Wednesday 16 September 2020 3:35 pm

Travelex creditors take £368m hit after pre-pack administration

Unsecured creditors in troubled foreign exchange provider Travelex are set to suffer heavy losses after suffering a shortfall of more than £368m. 

The majority of the shortfall, around £319m, is owed to bondholders who took control of Travelex but whose identities are unknown, according to the Times

Read more: Travelex debtholders take control with £84m funding

Last month PwC said a pre-pack administration sale of certain Travelex entities had been reached. The Big Four accounting firm said the rescue deal would see the new Travelex group with debts reduced from £385m to £160m, as well as £84m in new liquidity. 

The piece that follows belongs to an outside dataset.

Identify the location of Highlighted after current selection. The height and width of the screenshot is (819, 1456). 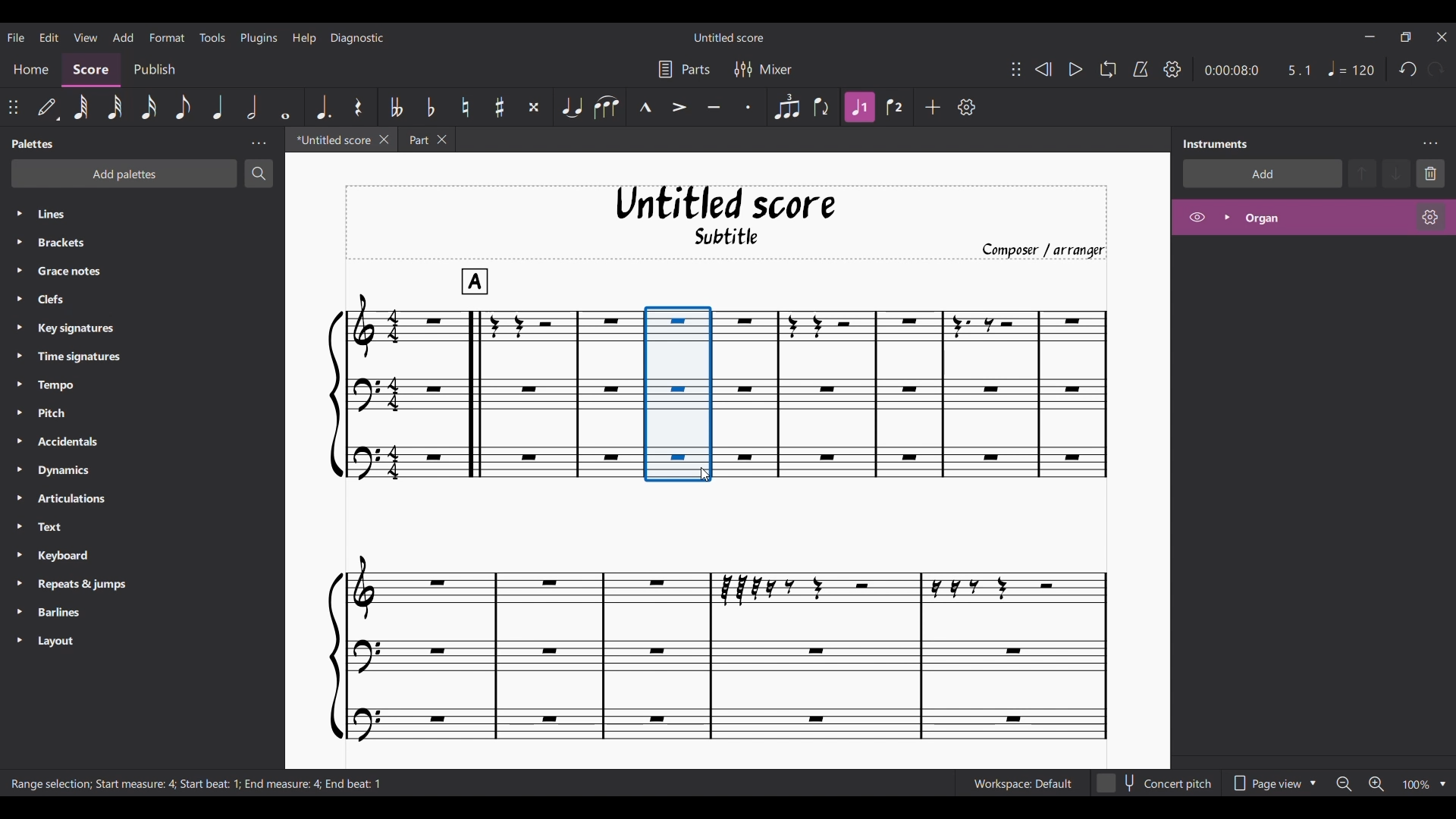
(1314, 220).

But with the majority of its UK retail business shuttered permanently, the firm was forced to cut 1,300 jobs. 

Now a PwC progress report, seen by the Times, shows that hundreds of creditors include airports, local councils and HMRC. 

The accounting firm estimates that these creditors stand to receive 0.6 pence to less than 0.1 pence in the pound for the Travelex entities that can salvage a dividend. 

Earlier this year the forex company was left devastated by a cyber attack in which hackers held it ransom for over two weeks. 

The damage from the hack was compounded by the coronavirus outbreak, which saw Travelex shut all of its outlets for eight weeks as travel was severely restricted. 

PwC’s report seen by the Times also shows that loans paid to Travelex’s former owner Finablr were never repaid. 

In March, Finablr appointed advisers to prepare for a possible insolvency after the firm became mired in an accounting scandal. 

The following month it said it had a debt burden of $1.3bn, far higher than the figure the board had previously been aware of, which triggered the resignation of auditor EY. 

Read more: Travelex set for restructuring after auction process halted

A spokesperson for PwC said: “As a result of this highly complex restructuring more than 1800 UK roles and 5500 globally were safeguarded. The focus of the sale was on saving as much of the business as was possible at a time of unprecedented disruption.”

“Despite facing a material loss on their original debt, bondholders were prepared to invest new capital in order to preserve the brand and its business.”